The second installment in the series, Encore, tackles a different kind of expectation, by zooming in on the moment after a concert when the audience hopes to coax the performers back on stage with pure enthusiasm. Stage hands run across the stage in Encore’s abstracted world, their ephemeral shapes running causing the audience to hold their breath as they wonder whether the instruments are being prepared for an encore, or just being packed up.
You’re a pair of hands—just one among a million adoring limbs trying to make enough sound to bring back the music you crave. Ansh says the disembodiment of the hands shows how “when we’re all collectively performing the same set of actions, it’s almost as if the rest of our bodies cease to matter.” We become the applause, our only form of interaction with the world a noisy clap of fanaticism.
What Ansh found so intriguing about a videogame tackling the experience of an encore is how the ambiguity of the moment forces players to question their own efficacy. “We’re not sure if cheering harder will convince the performer to come out again or not. We’re clapping with an uncertainty, not knowing what the outcome will be. In a way, it reveals the illusion of control—of being able to influence the performer’s choice.”
The restrictive controls remind you of the few choices you have in this kind of situation. You can either a) keep hoping and clapping, or b) give up and slowly exit. Eventually, you give up, because the performers won’t ever come back out. No amount of input from the audience can change the pre-determined outcome, just like the pre-determined system of a videogame that can’t truly account for player choice.
like the pre-determined system of a videogame that can’t truly account for player choice.
Moving on to Perfect World, it captures the dismantling of a game system that does try to truly account for the player’s free will. Coinciding with a narrative on battling depression, the sense of alienation from the disease coincides with the alienation of being the only human outlier in a mechanical system. “That is what depression feels like to me sometimes,” Ansh says. “Like trying to process your own thoughts, but they seem very alien and unclear to you.”
Perfect World demonstrates the despair of realizing we only think we have control over the world, while it spins on in spite of us. Though there are five different types of endings, your choices in this Twine glitch game do not change the eventual outcome (which warrants a trigger warning, by the way). The lack of agency in Perfect World speaks to how, “the notion of control stands on an even shakier ground when you’re depressed. The illusion taunts you in a way, making you think you can just will yourself to get up—but everything you try to do or think only makes it worse anyway.”
The ultimate success of the first three games in Agency? is how it puts theory to practice. As a games critic himself, Ansh Patel has written extensively on games that toy with player agency. Agency? demonstrates just how evocative games can be when we rethink the underlying assumptions that too often drive design. Though Ansh also thinks that “a lot of it has to do with us trying to reduce the core essence of our idea to fit the restrictive boxes of these tools and engines we use to make these games.”
The lack of goals and efficacy in Agency? raise important questions about putting player choice on a pedestal. However, Ansh doesn’t doubt the value of games as a tool for experience. Though choices may only be an illusion in games, the players decisions aren’t meaningless whatsoever. “The fact that the player made those choices without knowing how it would affect the outcome only speaks to the importance of experience over agency in games.”

Exercise description
Copy everything in the article from "The second installment" down to "being packed up.", substituting "crowd" for "audience".

Available data
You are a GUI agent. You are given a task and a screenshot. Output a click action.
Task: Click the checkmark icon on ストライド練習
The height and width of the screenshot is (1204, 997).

Exercise response
The second installment in the series, Encore, tackles a different kind of expectation, by zooming in on the moment after a concert when the crowd hopes to coax the performers back on stage with pure enthusiasm. Stage hands run across the stage in Encore’s abstracted world, their ephemeral shapes running causing the crowd to hold their breath as they wonder whether the instruments are being prepared for an encore, or just being packed up.